Could you print the stretch of lines below from the one with "Expand the Recent sources dropdown" through the one with "The image size is (604, 464).", exactly as they stand and without any pictures?

Source data:

|---|

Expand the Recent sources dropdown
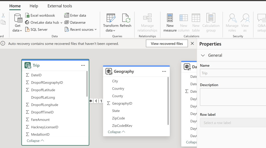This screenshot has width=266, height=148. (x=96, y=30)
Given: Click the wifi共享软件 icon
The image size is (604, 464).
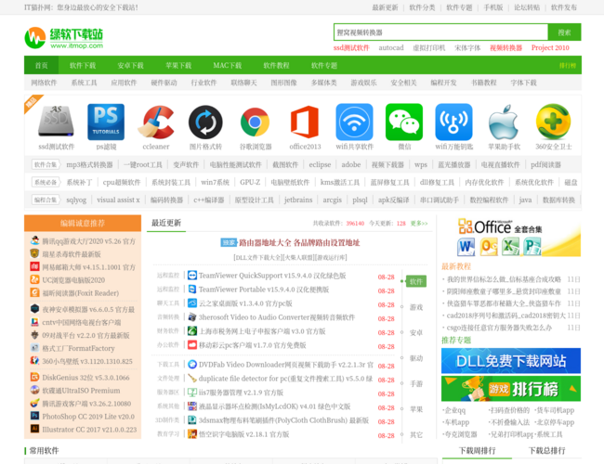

|---|

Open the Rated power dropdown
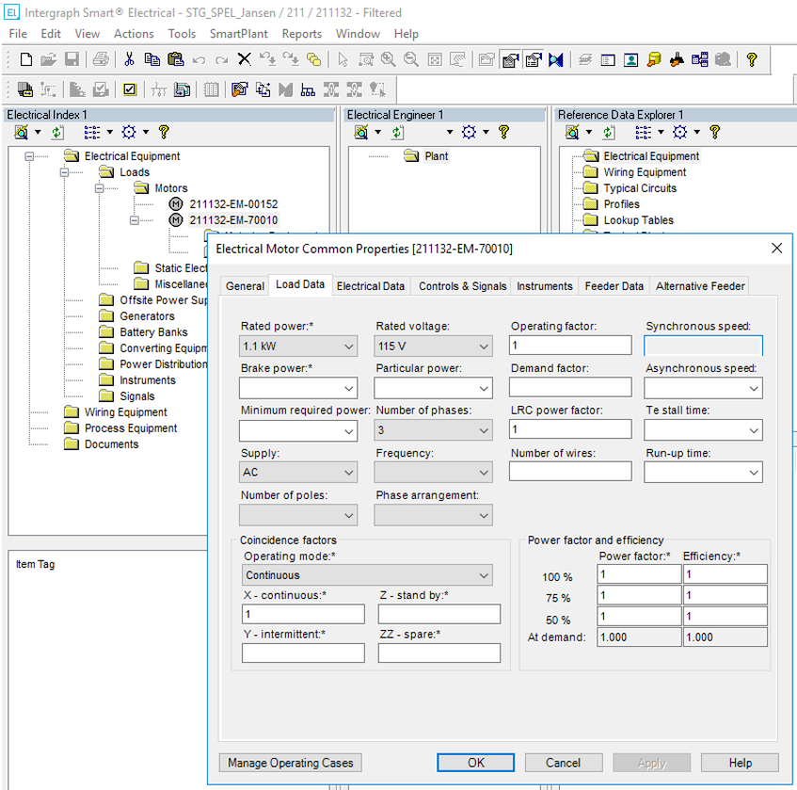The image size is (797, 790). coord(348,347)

|---|

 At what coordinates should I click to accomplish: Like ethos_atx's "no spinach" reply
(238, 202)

|---|

Problem solution:
Expand the Recent sources dropdown
This screenshot has width=266, height=148. (x=96, y=30)
Given: Click the wifi共享软件 icon
The image size is (604, 464).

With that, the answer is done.